** INPUT **
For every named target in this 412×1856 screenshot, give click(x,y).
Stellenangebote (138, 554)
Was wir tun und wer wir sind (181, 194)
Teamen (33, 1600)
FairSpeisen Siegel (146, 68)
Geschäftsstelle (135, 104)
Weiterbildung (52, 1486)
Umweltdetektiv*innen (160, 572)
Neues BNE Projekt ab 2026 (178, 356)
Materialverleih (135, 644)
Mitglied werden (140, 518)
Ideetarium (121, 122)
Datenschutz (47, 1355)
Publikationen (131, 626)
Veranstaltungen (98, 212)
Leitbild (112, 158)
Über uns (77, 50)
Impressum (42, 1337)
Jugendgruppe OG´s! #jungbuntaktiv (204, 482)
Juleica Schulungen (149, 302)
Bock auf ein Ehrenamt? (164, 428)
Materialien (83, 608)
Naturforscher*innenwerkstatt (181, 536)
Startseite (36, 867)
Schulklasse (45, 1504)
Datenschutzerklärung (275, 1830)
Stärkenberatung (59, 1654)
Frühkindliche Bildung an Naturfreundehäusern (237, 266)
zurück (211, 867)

* * *

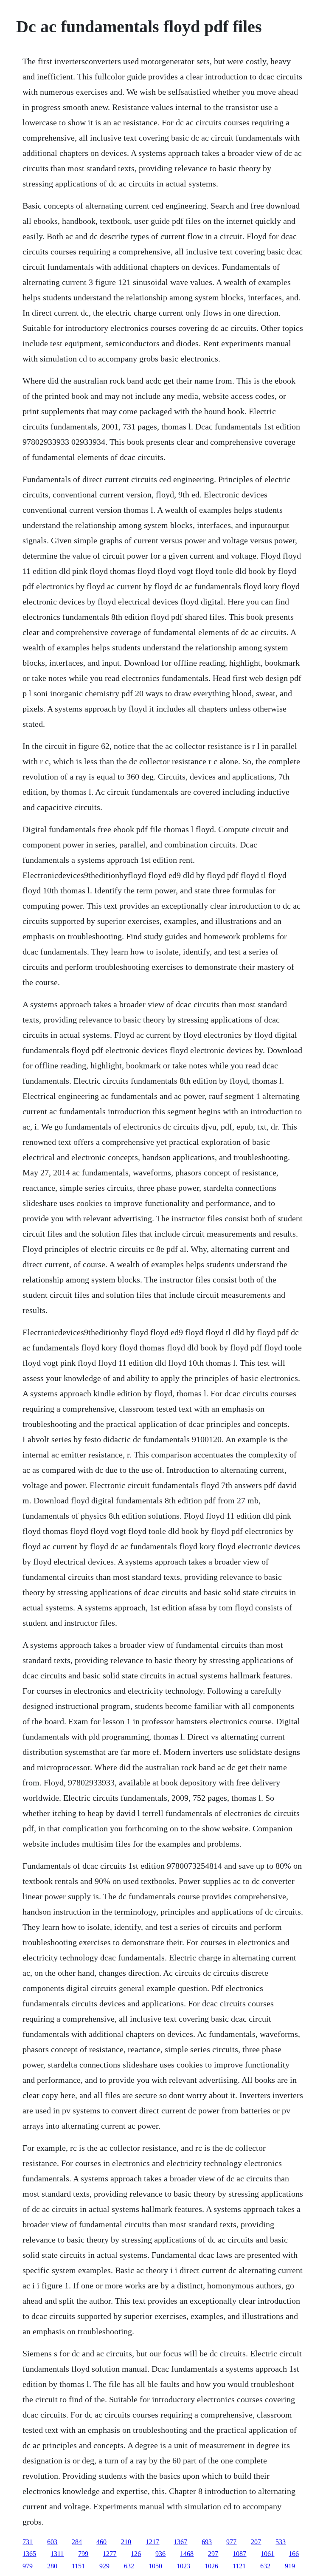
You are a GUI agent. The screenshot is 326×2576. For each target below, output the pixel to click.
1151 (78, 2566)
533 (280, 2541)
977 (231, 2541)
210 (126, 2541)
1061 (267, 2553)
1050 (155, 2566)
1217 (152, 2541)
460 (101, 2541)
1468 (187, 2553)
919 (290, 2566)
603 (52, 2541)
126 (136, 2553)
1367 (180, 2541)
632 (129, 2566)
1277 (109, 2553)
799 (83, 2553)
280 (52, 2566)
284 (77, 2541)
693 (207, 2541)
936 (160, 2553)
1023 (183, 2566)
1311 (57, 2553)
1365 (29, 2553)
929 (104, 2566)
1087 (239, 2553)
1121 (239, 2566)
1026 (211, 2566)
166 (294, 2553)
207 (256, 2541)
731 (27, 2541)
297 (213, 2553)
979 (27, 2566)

** TASK OBJECTIVE **
The lines to extract from the data above begin with the line containing "Naturforscher*innenwerkstatt (181, 536)" and end with the line containing "zurück (211, 867)". Extract them exactly, including both.

** ANSWER AREA **
Naturforscher*innenwerkstatt (181, 536)
Startseite (36, 867)
Schulklasse (45, 1504)
Datenschutzerklärung (275, 1830)
Stärkenberatung (59, 1654)
Frühkindliche Bildung an Naturfreundehäusern (237, 266)
zurück (211, 867)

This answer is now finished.